It was with great trepidation that the good old dame ventured, but the result was that she was fairly subdued by Abenali’s patriarchal dignity. She had never seen any manners to equal his, not even when King Edward the Fourth had come to her father’s house at the Barbican, chucked her under the chin, and called her a dainty duck!

It was Aldonza, however, who specially touched her feelings. Such a sweet little wench, with the air of being bred in a kingly or knightly court, to be living there close to the very dregs of the city was a scandal and a danger—speaking so prettily too, and knowing how to treat her elders. She would be a good example for Dennet, who, sooth to say, was getting too old for spoilt-child sauciness to be always pleasing, while as to Giles, he could not be in better quarters. Mrs. Headley, well used to the dressing of the burns and bruises incurred in the weapon smiths’ business, could not but confess that his eye had been dealt with as skilfully as she could have done it herself.

CHAPTER XIV.
THE KNIGHT OF THE BADGER

“I am a gentleman of a company.”

Shakespeare.

Giles Headley’s accident must have amounted to concussion of the brain, for though he was able to return to the Dragon in a couple of days, and the cut over his eye was healing fast, he was weak and shaken, and did not for several weeks recover his usual health. The noise and heat of the smithy were distressing to him, and there was no choice but to let him lie on settles, sun himself on the steps, and attempt no work.

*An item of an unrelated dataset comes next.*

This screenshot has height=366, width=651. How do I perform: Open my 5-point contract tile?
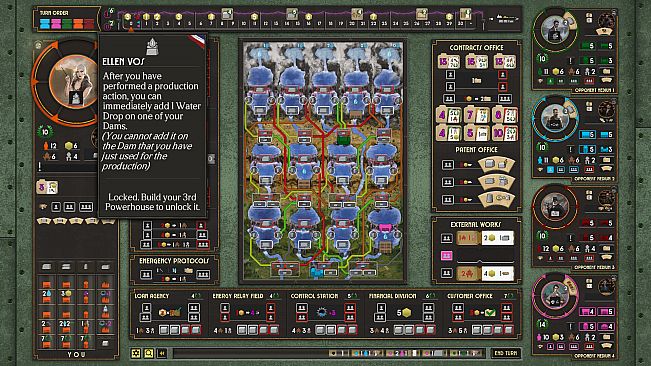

It had tamed him a good deal. Smallbones said the letting out of malapert blood was wholesome, and others thought him still under a spell; but he seemed to have parted with much of his arrogance, either because he had not spirits for self-assertion, or because something of the grand eastern courtesy of Abenali had impressed him. For intercourse with the Morisco had by no means ceased. Giles went, as long as the injury required it, to have the hurt dressed, and loitered in the Inner Yard a long time every day, often securing some small dainty for Aldonza—an apple, a honey cake, a bit of marchpane, a dried plum, or a comfit. One day he took her a couple of oranges. To his surprise, as he entered, Abenali looked up with a strange light in his eyes, and exclaimed, “My son! thy scent is to my nostrils as the court of my father’s house!” Then, as he beheld the orange, he clasped his hands, took it in them, and held it to his breast, pouring out a chant in an unknown tongue, while the tears flowed down his cheeks.

“Father, father!” Aldonza cried, terrified, while Giles marvelled whether the orange worked on him like a spell. But he perceived their amazement, and spoke again in English, “I thank thee, my son! Thou hast borne me back for a moment to the fountain in my father’s house, where ye grow, ye trees of the unfading leaf, the spotless blossom, and golden fruit! Ah Ronda! Ronda! Land of the sunshine, the deep blue sky, and snow-topped hills! Land where are the graves of my father and mother! How pines and sickens the heart of the exile for thee! O happy they who died beneath the sword or flame, for they knew not the lonely home-longing of the exile. Ah! ye golden fruits! One fragrant breath of thee is as a waft of the joys of my youth! Are ye foretastes of the fruits of Paradise, the true home to which I may yet come, though I may never, never see the towers and hills of Ronda more?”

Giles knew not what to make of this outburst. He kept it to himself as too strange to be told. The heads of the family were willing that he should carry these trifles to the young child of the man who would accept no reward for his hospitality. Indeed, Master Headley spent much consideration on how to recompense the care bestowed on his kinsman.

Giles suggested that Master Michael had just finished the most beautiful sword blade he had ever seen, and had not yet got a purchaser for it; it was far superior to the sword Tibble had just completed for my Lord of Surrey. Thereat the whole court broke into an outcry; that any workman should be supposed to turn out any kind of work surpassing Steelman’s was rank heresy, and Master Headley bluntly told Giles that he knew not what he was talking of! He might perhaps purchase the blade by way of courtesy and return of kindness, but—good English workmanship for him!